[Start of MATERIAL SUPPLIED]

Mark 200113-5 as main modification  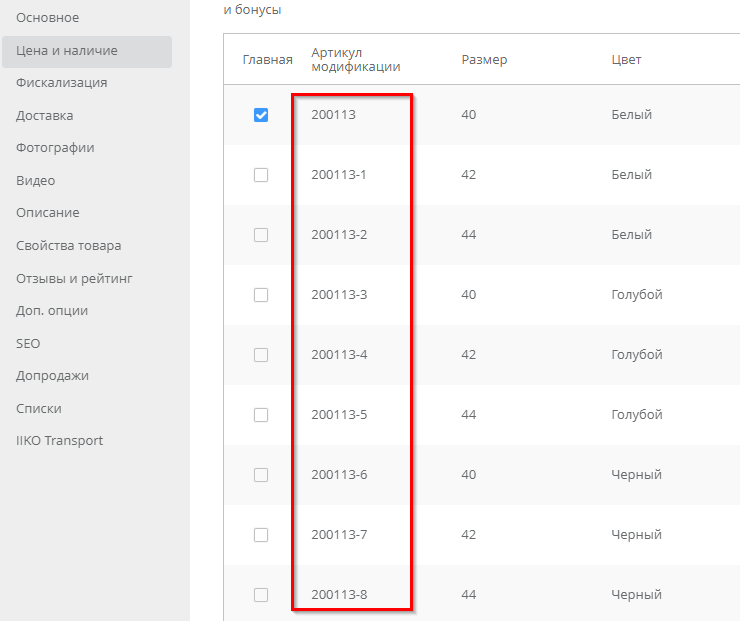(x=261, y=415)
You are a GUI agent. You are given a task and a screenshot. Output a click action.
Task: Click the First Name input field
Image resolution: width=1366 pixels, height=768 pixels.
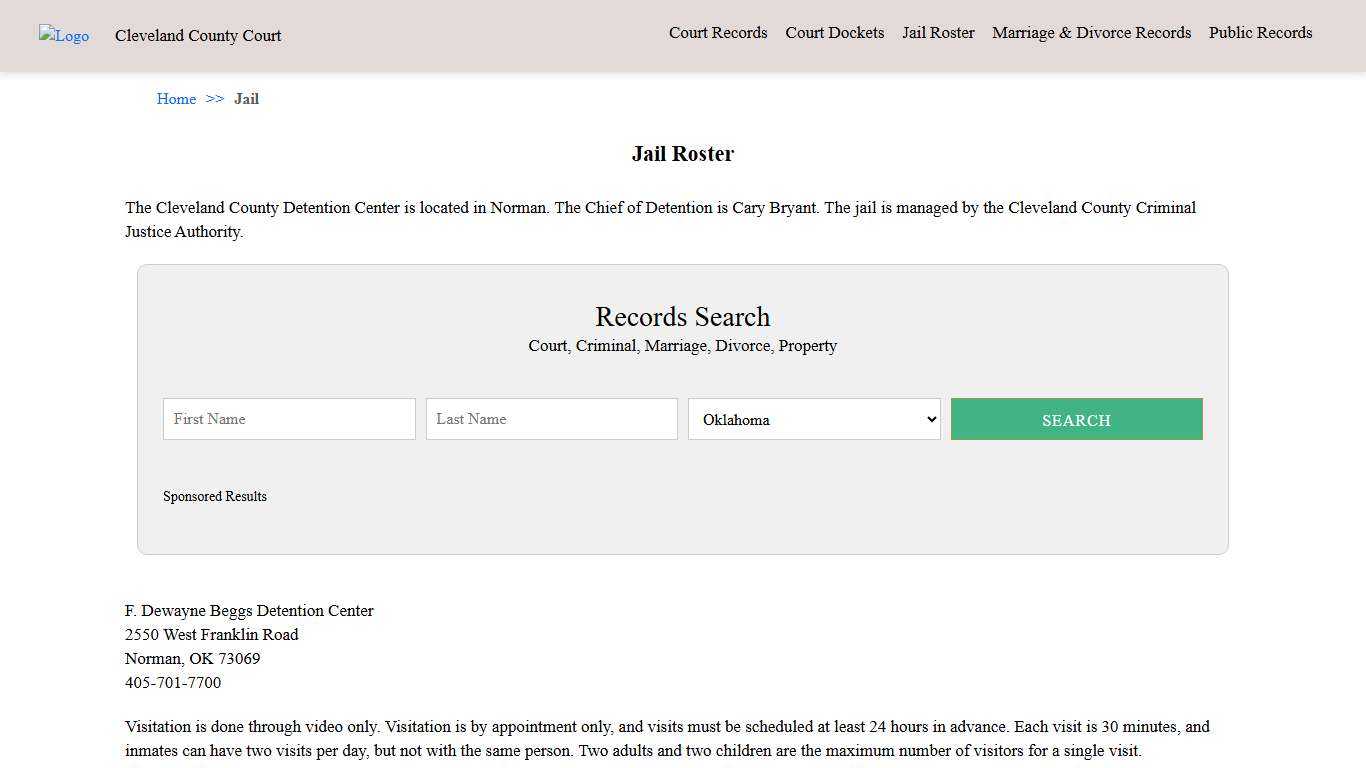click(288, 419)
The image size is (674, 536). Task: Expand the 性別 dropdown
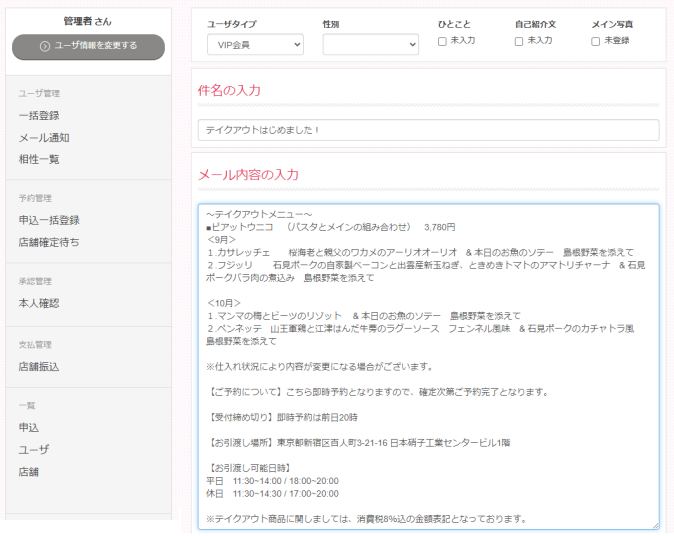[x=370, y=44]
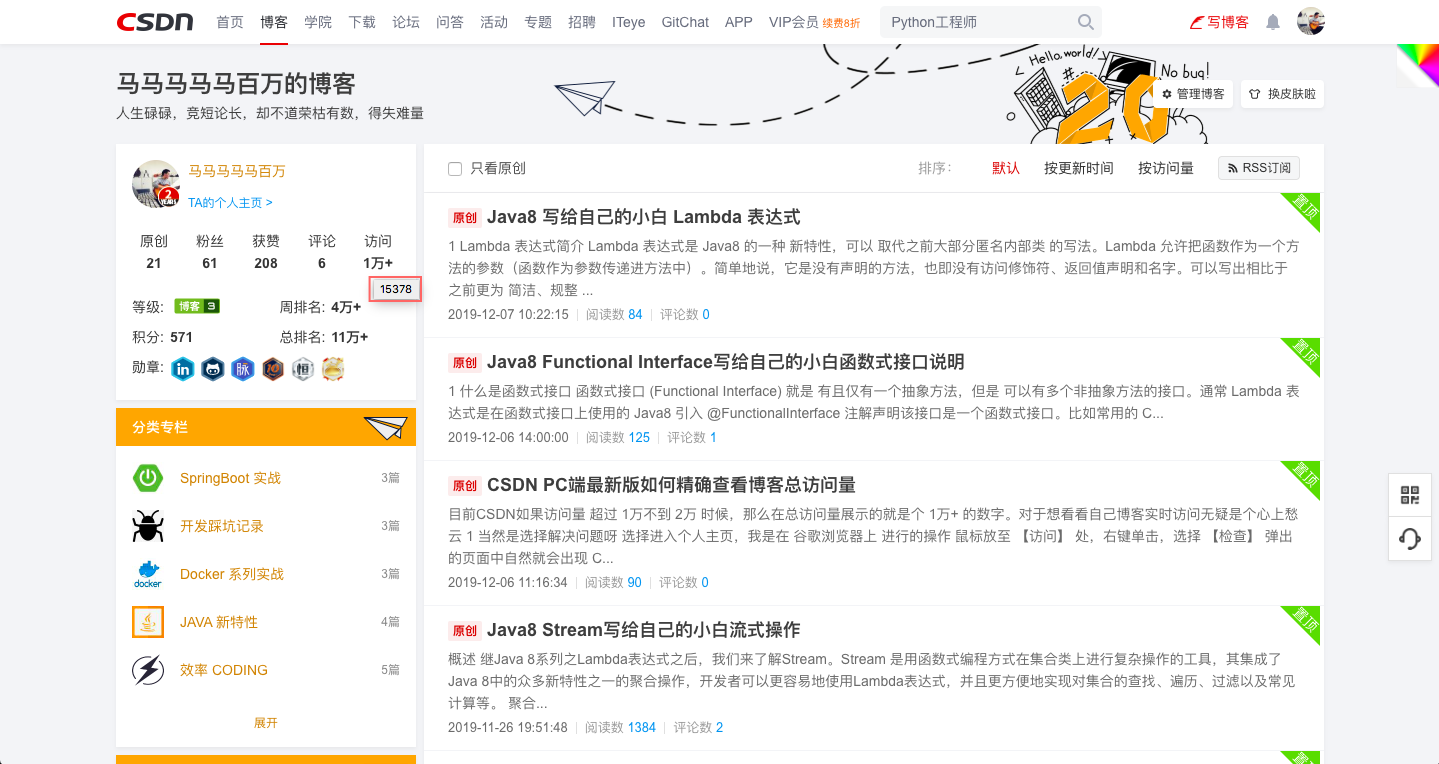Expand the 展开 section in 分类专栏
Image resolution: width=1439 pixels, height=764 pixels.
(265, 722)
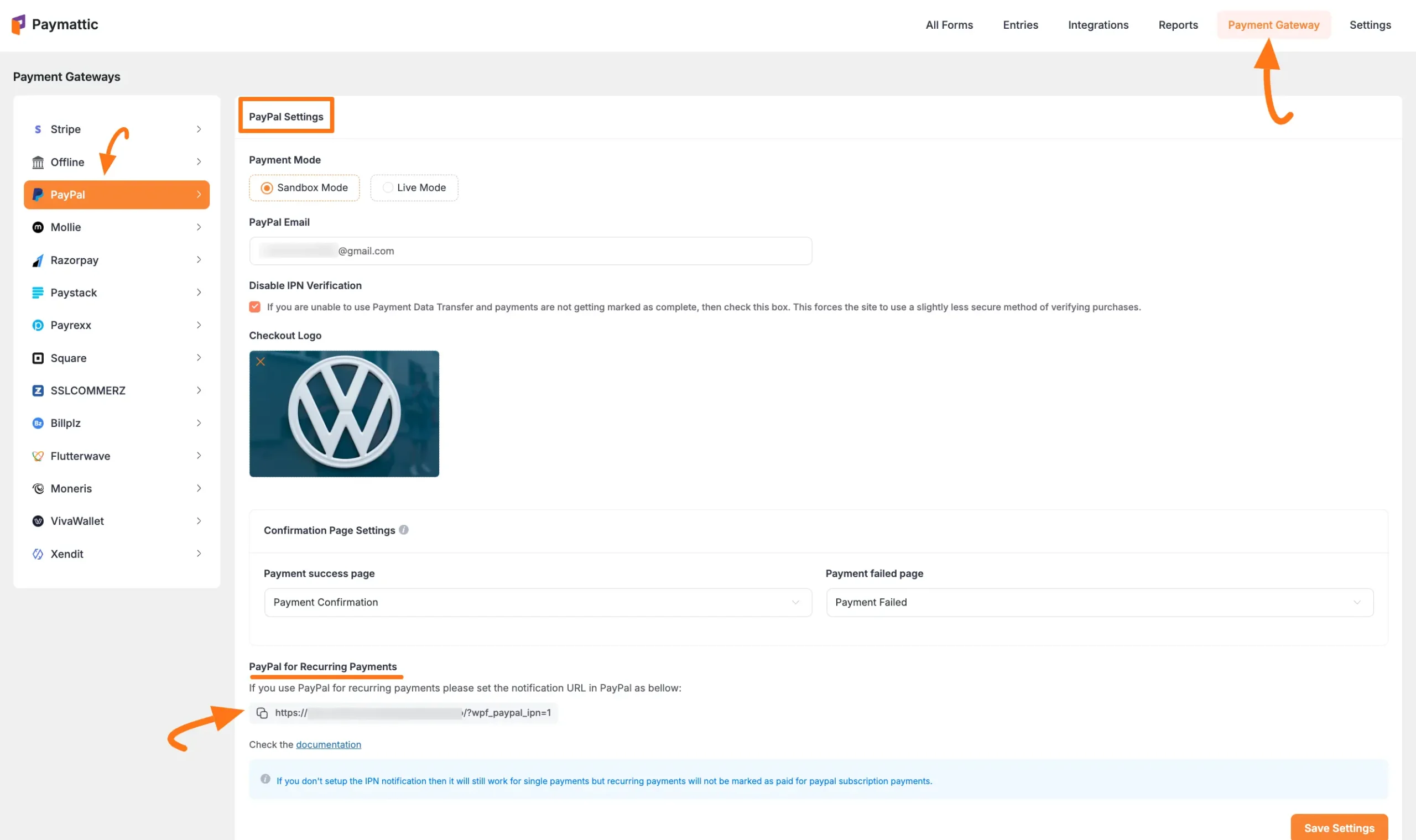The width and height of the screenshot is (1416, 840).
Task: Copy the PayPal IPN notification URL
Action: tap(262, 713)
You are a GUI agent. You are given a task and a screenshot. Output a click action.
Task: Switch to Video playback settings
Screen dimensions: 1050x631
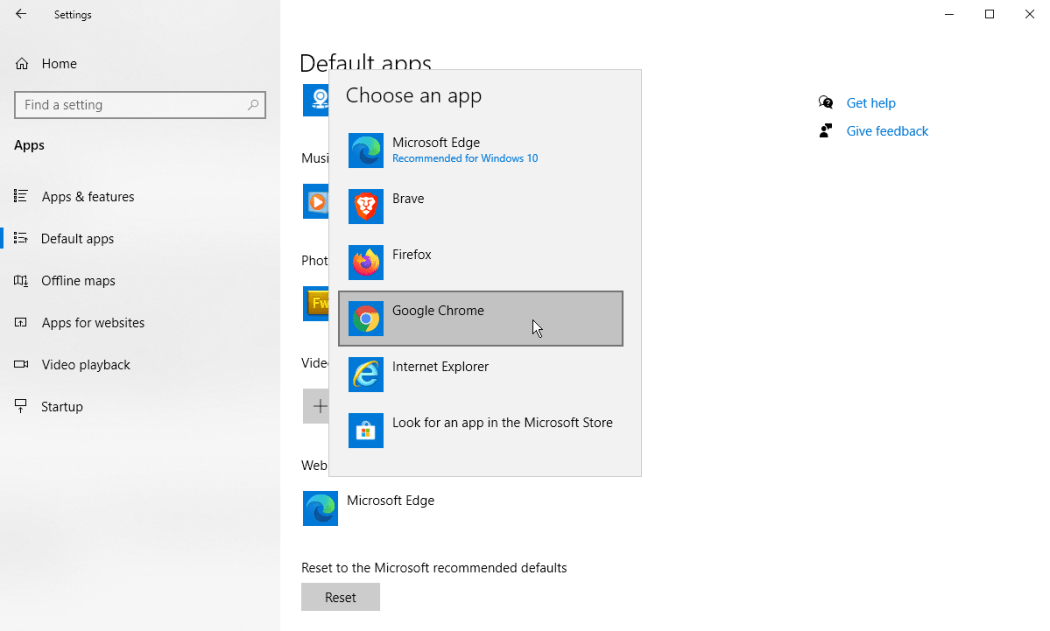click(x=86, y=365)
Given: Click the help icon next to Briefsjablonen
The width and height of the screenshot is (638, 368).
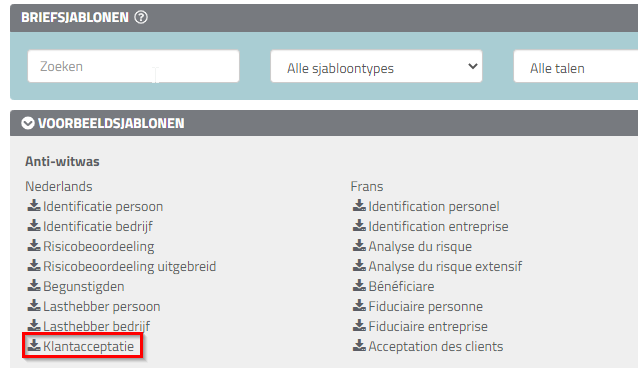Looking at the screenshot, I should [x=141, y=18].
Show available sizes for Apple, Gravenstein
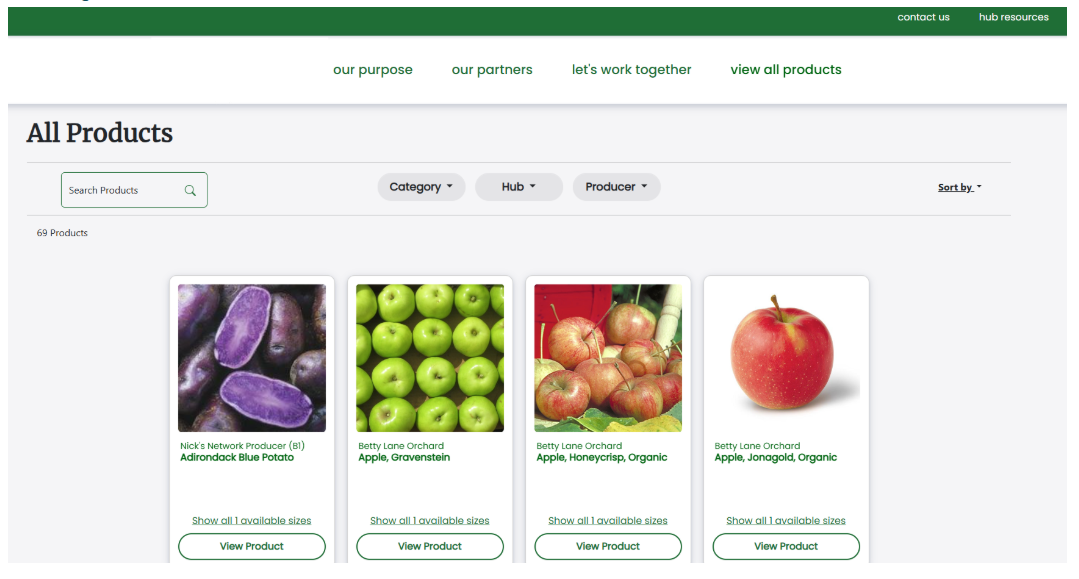 pyautogui.click(x=430, y=520)
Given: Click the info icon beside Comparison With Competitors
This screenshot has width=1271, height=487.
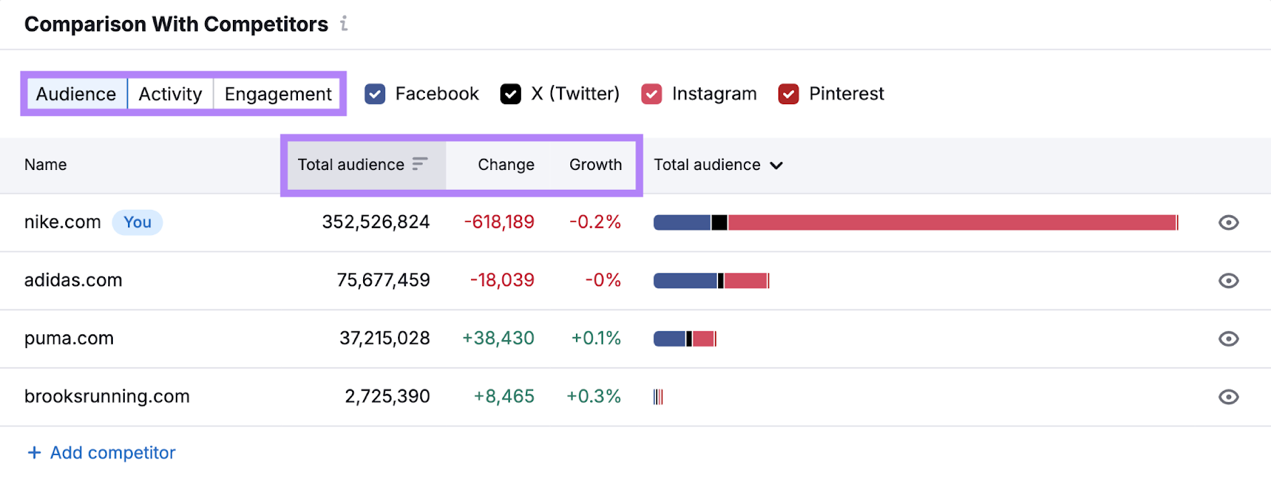Looking at the screenshot, I should (344, 24).
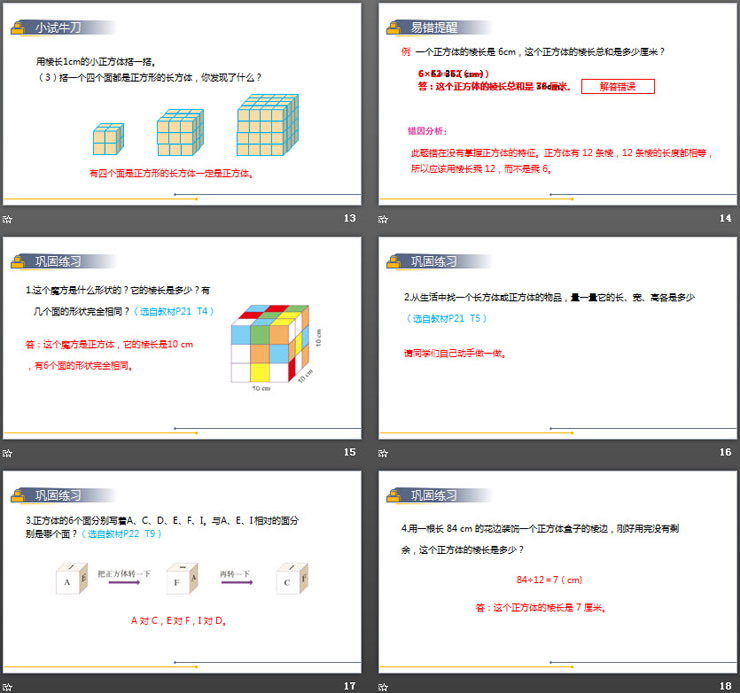The width and height of the screenshot is (740, 693).
Task: Click the animation star icon under slide 18
Action: [x=383, y=686]
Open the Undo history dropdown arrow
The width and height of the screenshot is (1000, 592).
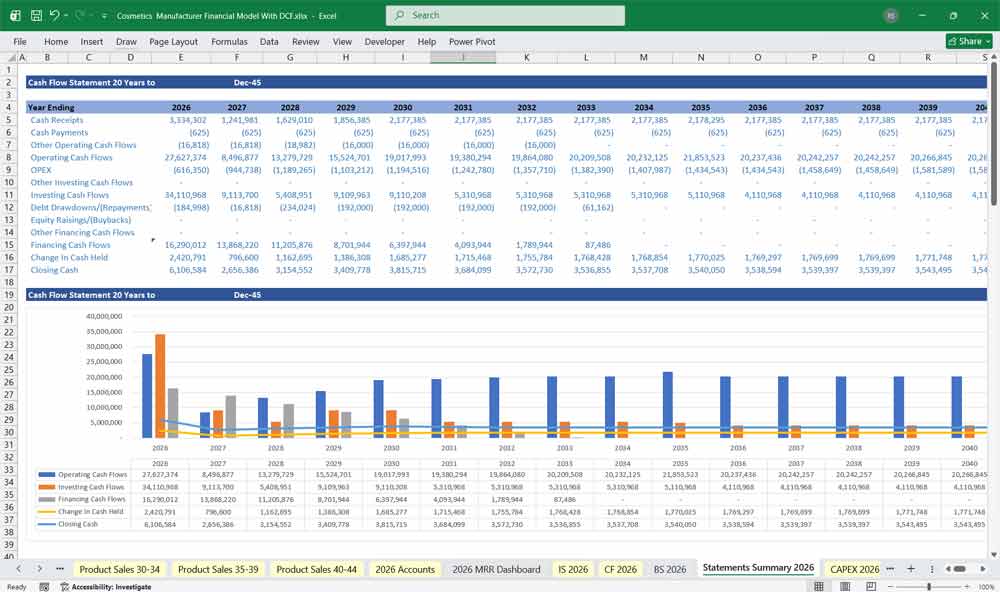(66, 15)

[End of MATERIAL SUPPLIED]

WHAT YOU WILL DO:
Lay out the listing as a Markdown table, starting at the line that contains "Show available sizes for Apple, Gravenstein" and ending at the last line of the listing, both included. Use the columns Row and Listing line, skip blank lines, and leave the pictures out.

TASK OUTPUT:
| Row | Listing line |
|---|---|
| 1 | Show available sizes for Apple, Gravenstein |
| 2 |  pyautogui.click(x=430, y=520) |
| 3 | Given: Click the info icon beside Comparison With Competitors |
| 4 | This screenshot has width=1271, height=487. |
| 5 | Looking at the screenshot, I should (344, 24). |
| 6 | The width and height of the screenshot is (740, 693). |
| 7 | Task: Click the animation star icon under slide 18 |
| 8 | Action: [x=383, y=686] |
| 9 | Open the Undo history dropdown arrow |
| 10 | The width and height of the screenshot is (1000, 592). |
| 11 | (66, 15) |